Multicoin Capital’s hedge fund lost 91.4% last year, investor letter reveals
Multicoin Capital’s hedge fund lost 91.4% in 2022, according to a copy of the firm’s annual investor letter seen by CoinDesk.
The letter attributed last year’s decline to a turbulent year for cryptocurrencies, as well as the direct and indirect impact of the collapse of the crypto exchange FTX.
“While the fund successfully avoided the catastrophic implosions of LUNA and Three Arrows Capital earlier this year, we did not avoid the explosive revelations about FTX or the subsequent contagion that spread across the market,” the letter said. “After a remarkable year in 2021, our performance in 2022 was the worst since inception.”
In a separate letter to investors last November, Multicoin detailed the financial state of its hedge fund, revealing that the fund had 10% of its assets tied up in FTX, as well as significant exposure to FTT, SOL and SRM, all tokens that saw steep sales last November.
Multicoin Capital, led by managing partner Kyle Samani, launched its hedge fund strategy in October 2017, which invests in floating tokens. The firm also runs three venture capital funds, and has invested in the now bankrupt stock exchange FTX.
Despite the massive decline, Multicoin’s hedge fund is still up 1,376% net of fees from inception to 2022. As the broader crypto market recovered from last year’s lows, Multicoin reported that the fund gained 100.9% in January 2023, which brought the fund’s start to -January back to 2.866%.
Multicoin’s losses in 2022 stem from the assets stuck on FTX and holdings in tokens directly affected by FTX, including the exchange token FTT. According to the letter, in November 2022, the firm quickly created a side pocket (a distribution of the main fund) for assets affected by FTX. This included assets stuck on the stock exchange, which are now caught up in bankruptcy proceedings.
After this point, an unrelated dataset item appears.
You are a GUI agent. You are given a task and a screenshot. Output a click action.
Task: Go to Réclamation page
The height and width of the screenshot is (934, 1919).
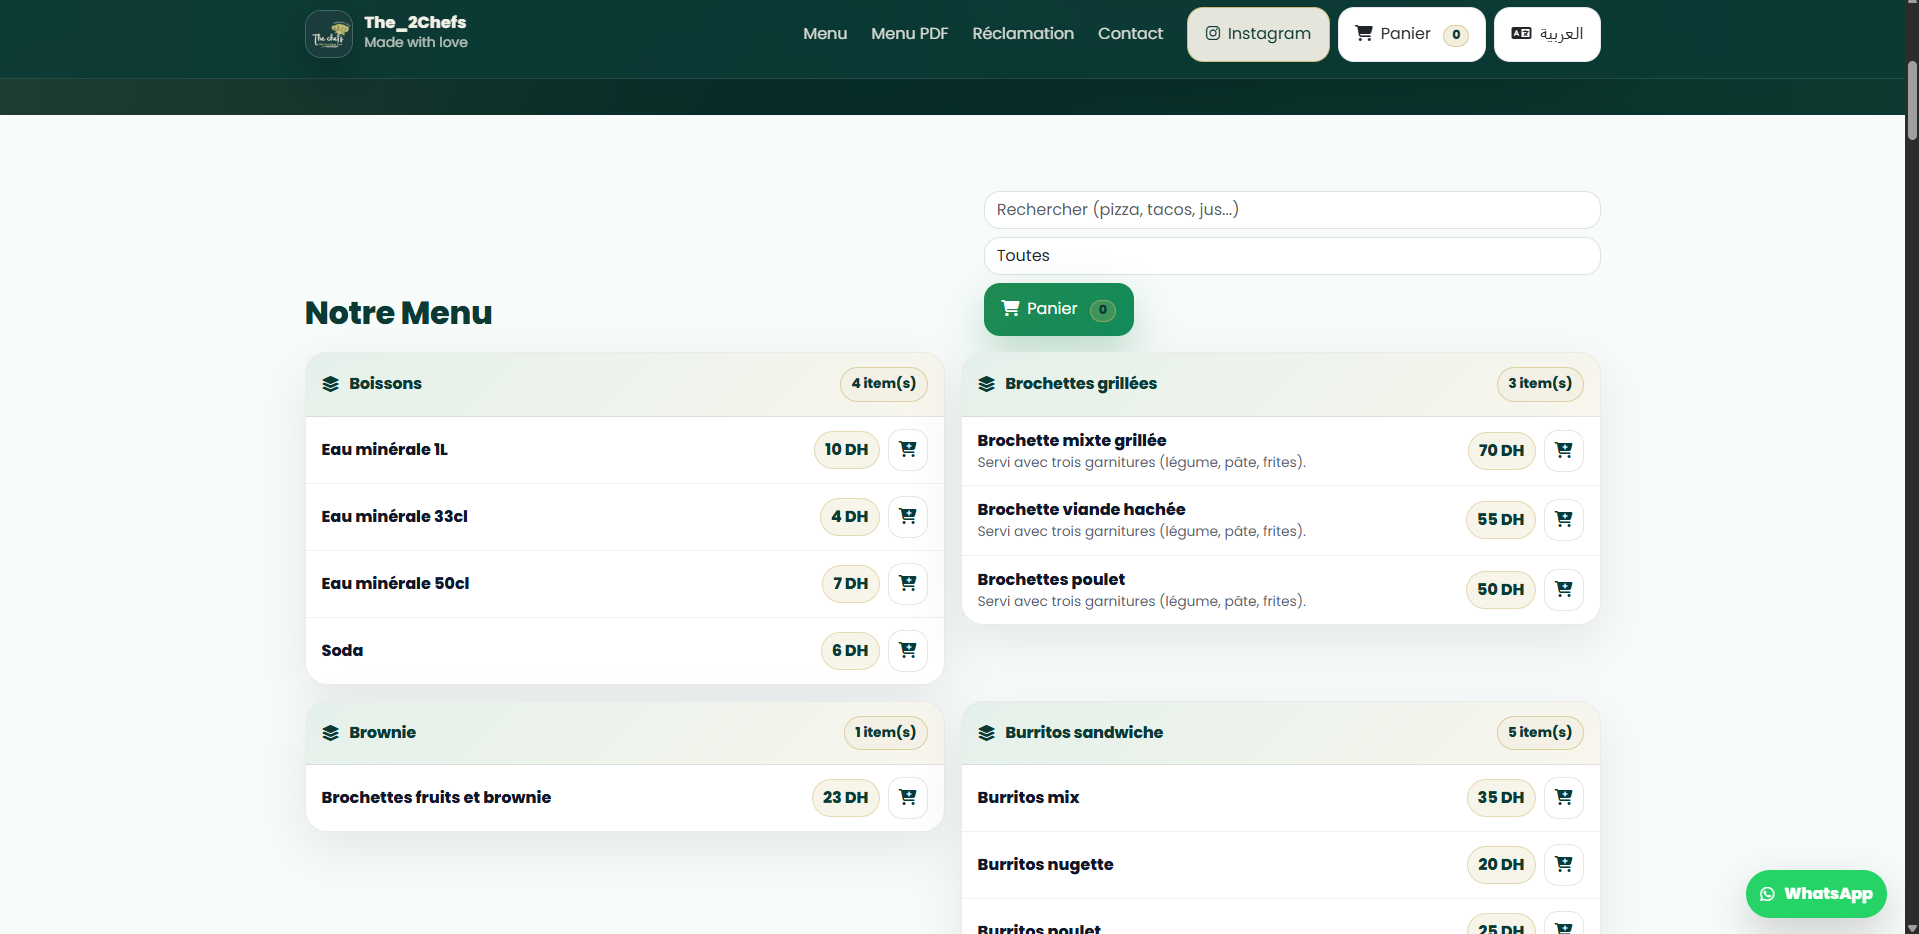(x=1022, y=34)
The side pocket also included Multicoin assets withdrawn from FTX just before the collapse, which the letter says could be subject to repayment by the FTX estate.
The letter also describes that Multicoin has taken new steps to “reduce counterparty risk.” The firm will only hold 48 hours worth of trading assets on one exchange at a time, adjusted security practices to reduce the amount of collateral held on exchanges for derivatives positions, and is on board with multiple custodians to diversify custody risk.
Multicoin says it “remains steadfast” in its long-term strategy and “is not trying to time the market.”
A spokesperson for Multicoin Capital declined to comment.